Requirement: Transcribe every line from the one containing "Viewport: 695px width, 574px height." through the end of the records below, exactly, but not the pictures.
START Supplied material
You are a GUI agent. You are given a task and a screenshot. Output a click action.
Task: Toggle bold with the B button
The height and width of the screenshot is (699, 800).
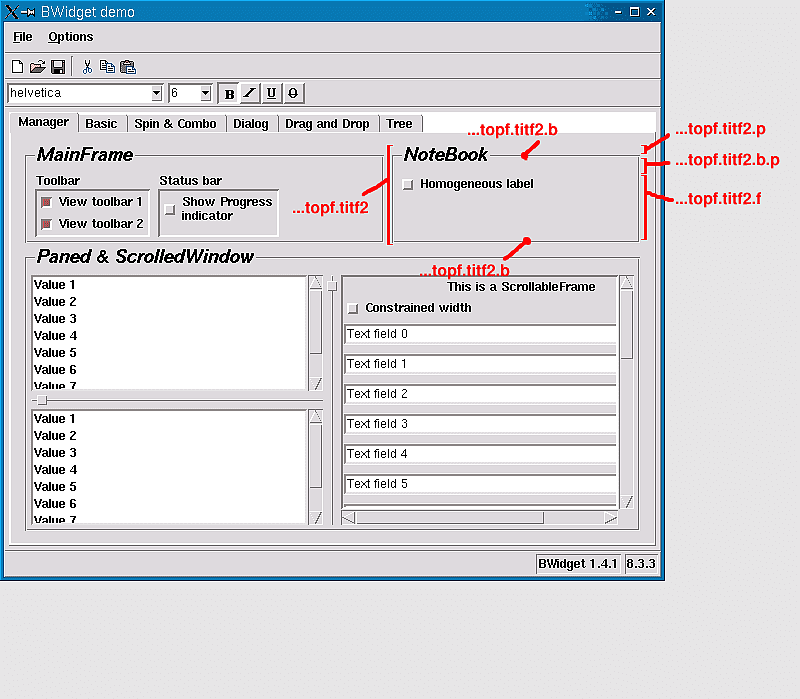tap(229, 92)
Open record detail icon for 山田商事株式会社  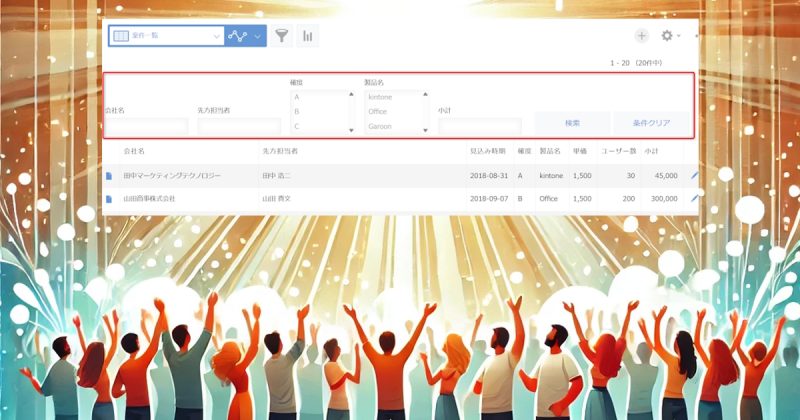tap(109, 199)
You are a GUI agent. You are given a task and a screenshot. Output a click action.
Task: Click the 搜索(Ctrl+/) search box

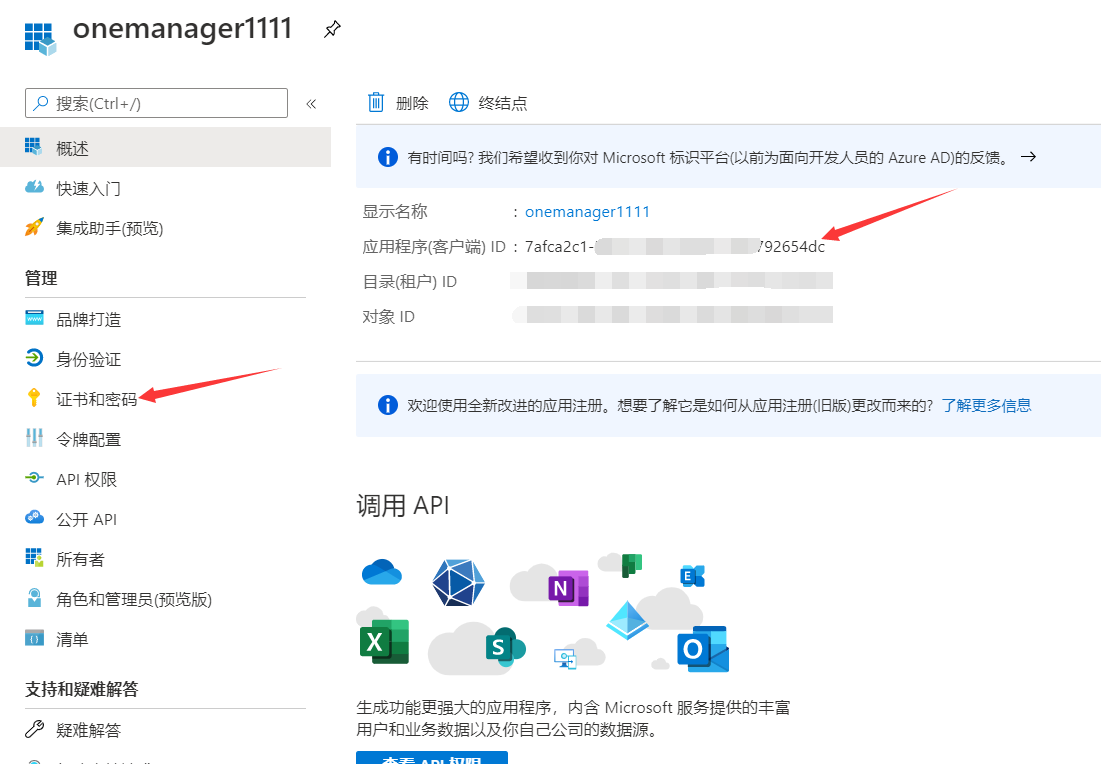[156, 103]
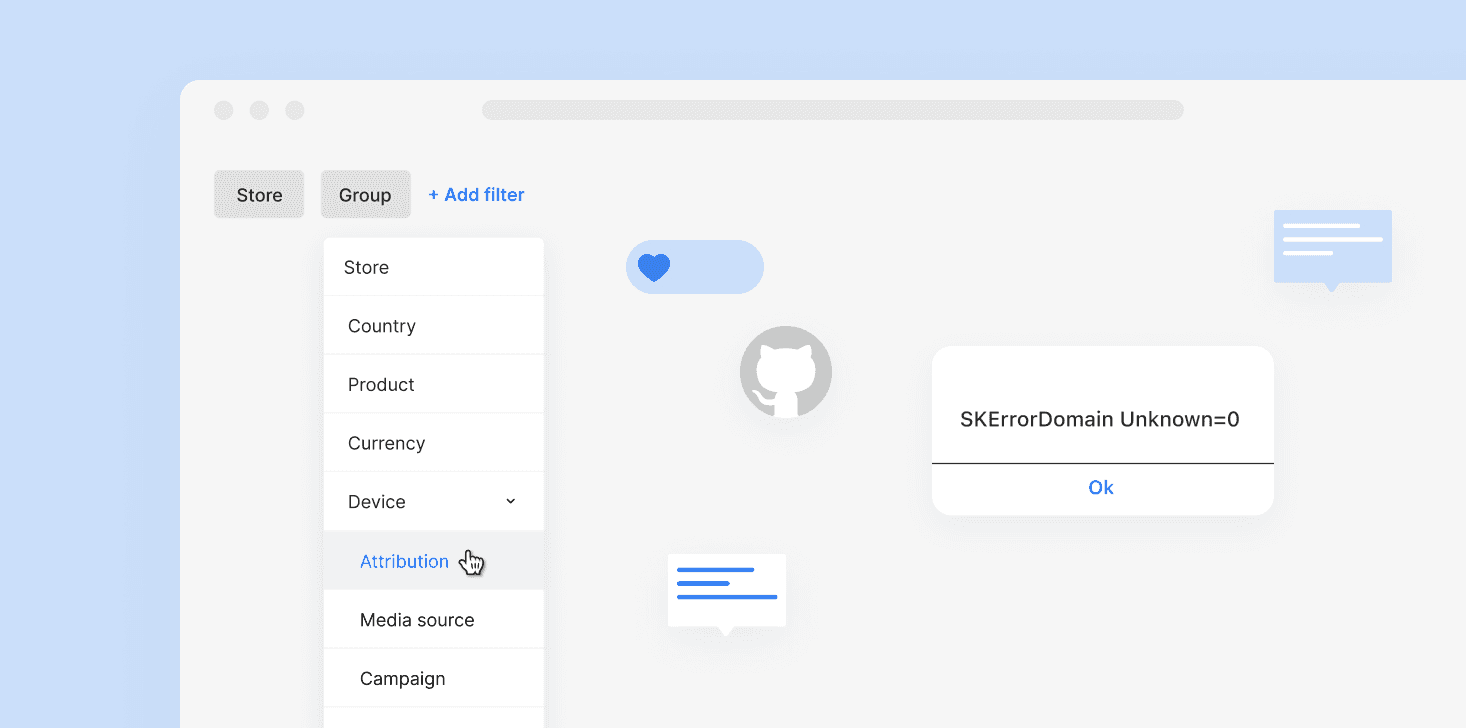Open the Store filter button in the filter bar
Image resolution: width=1466 pixels, height=728 pixels.
[259, 195]
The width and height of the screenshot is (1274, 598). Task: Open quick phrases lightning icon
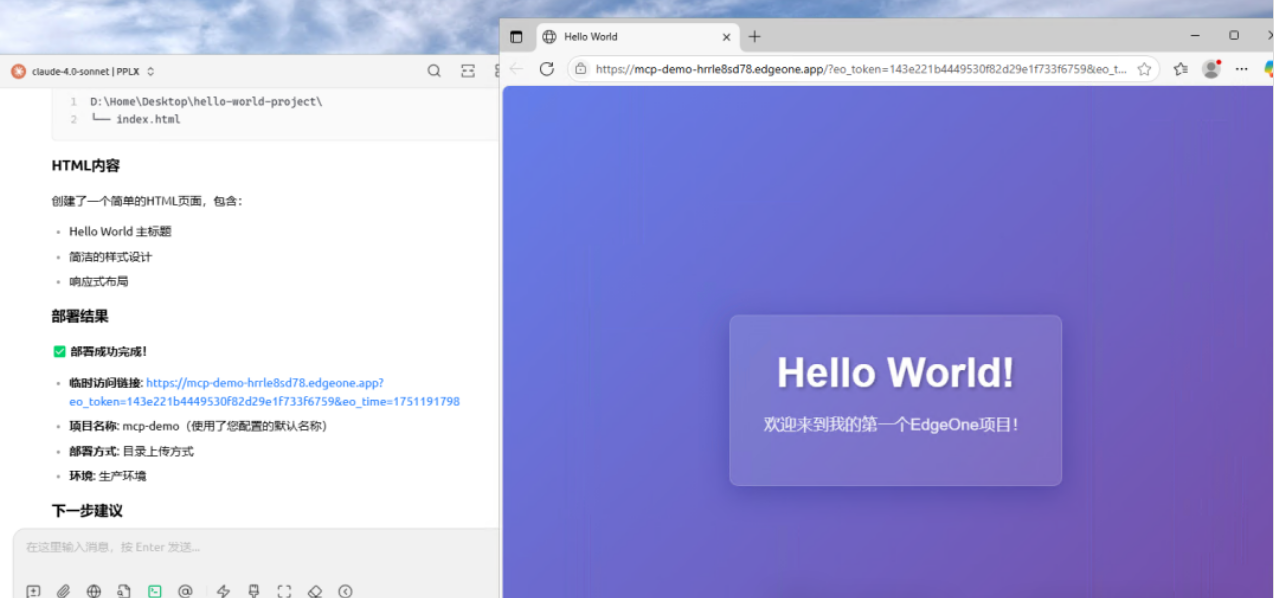223,591
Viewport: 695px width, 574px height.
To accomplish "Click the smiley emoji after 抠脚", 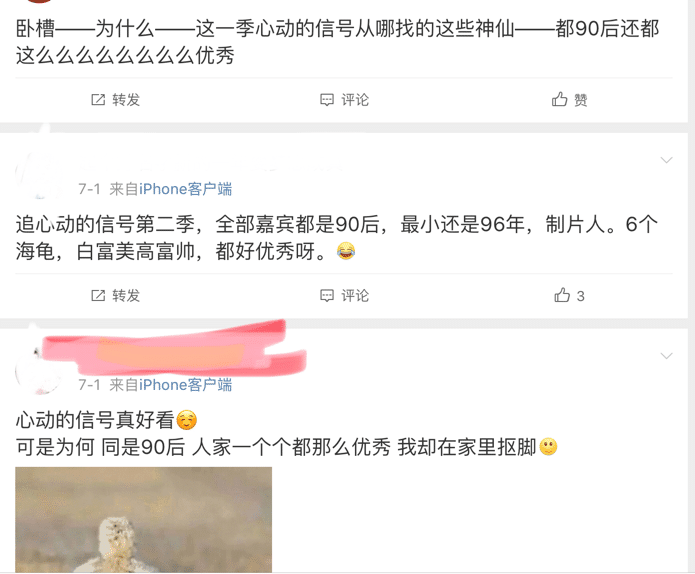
END Supplied material
Answer to the exercise:
Viewport: 695px width, 574px height.
To accomplish "Click the smiley emoji after 抠脚", 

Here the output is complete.